Otherwise my way of argument handling is

for arg in args
    Meta.isexpr(arg, :(=)) && (arg.head = :kw)

which is an in-place version of yours.

1 Like

For whatever reason, the semicolon expression puts the keywords first. You can see it in the Expr structure:

julia> dump(:( a, b = "b"; c = "c" ))
  head: Symbol tuple
  args: Array{Any}((3,))
    1: Expr
      head: Symbol parameters
      args: Array{Any}((1,))
        1: Expr
          head: Symbol kw
          args: Array{Any}((2,))
            1: Symbol c
            2: String "c"
    2: Symbol a
    3: Expr
      head: Symbol =
      args: Array{Any}((2,))
        1: Symbol b
        2: String "b"

@blah(a, b; c=C) doesn’t work on 1 expression like @blah (a, b; c=C) and does separate into 3 inputs, but it does parse the expression (a, b; c=C) first, hence the keywords coming first. It’s better to avoid the semicolon in calls because the space-separated syntax @blah a b c=C is only equivalent to the call syntax @blah(a, b, c=C).

Ah, I haven’t realized Expr was mutable. Nonetheless, I tend to prefer functional style and no in-place modification, when there is no performance penalty, or it is irrelevant.

I understand that in-place modification in general is sometimes risky, but in this case it is just shorter to write and all args can be passed just as is to any function, you don’t even have to split args and kwargs.

Concerning inplace modification just be aware that your

will pass on the args as they are and you may still be modifying your args in-place, e.g.

macro m(args...)
    newargs = filter(arg -> !Meta.isexpr(arg, :(=)), args)
    for arg in newargs
        if Meta.isexpr(arg, :vect)
            arg.args = vcat(["test"], arg.args)

@m [1, 2, 3, 4] ["a", "b", "c"]
# (:(["test", 1, 2, 3, 4]), :(["test", "a", "b", "c"]))
1 Like

filtered elements are === equal to elements in the input iterable, not deep-copied, so this is always the case when the elements are mutated. I think HanD just meant “# and then do whatever you like with kwargs and args” does not involve mutation e.g. constructing Expr(:kw, arg.args...) instead of mutating arg.head = :kw.
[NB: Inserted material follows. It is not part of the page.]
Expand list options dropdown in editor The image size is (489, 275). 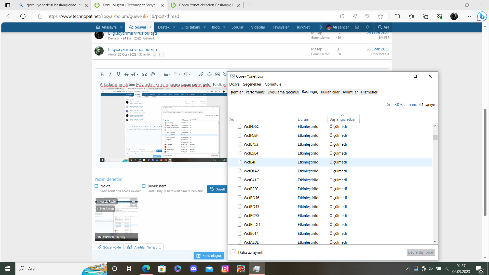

Personally I do mutation if it’s simpler to write and I didn’t need to keep the original Expression for something else, and if that ends up changing, I don’t have to replace the mutation code because I could just deepcopy the Expression.

1 Like

I totally agree. It’s quite the same practice that I have adopted over time …
So let’s close this, I think we agree that argument handling of macros has some pitfalls but they will probably not be changed due to performance and compatibility reasons.
Thanks everyone to their comments and inputs!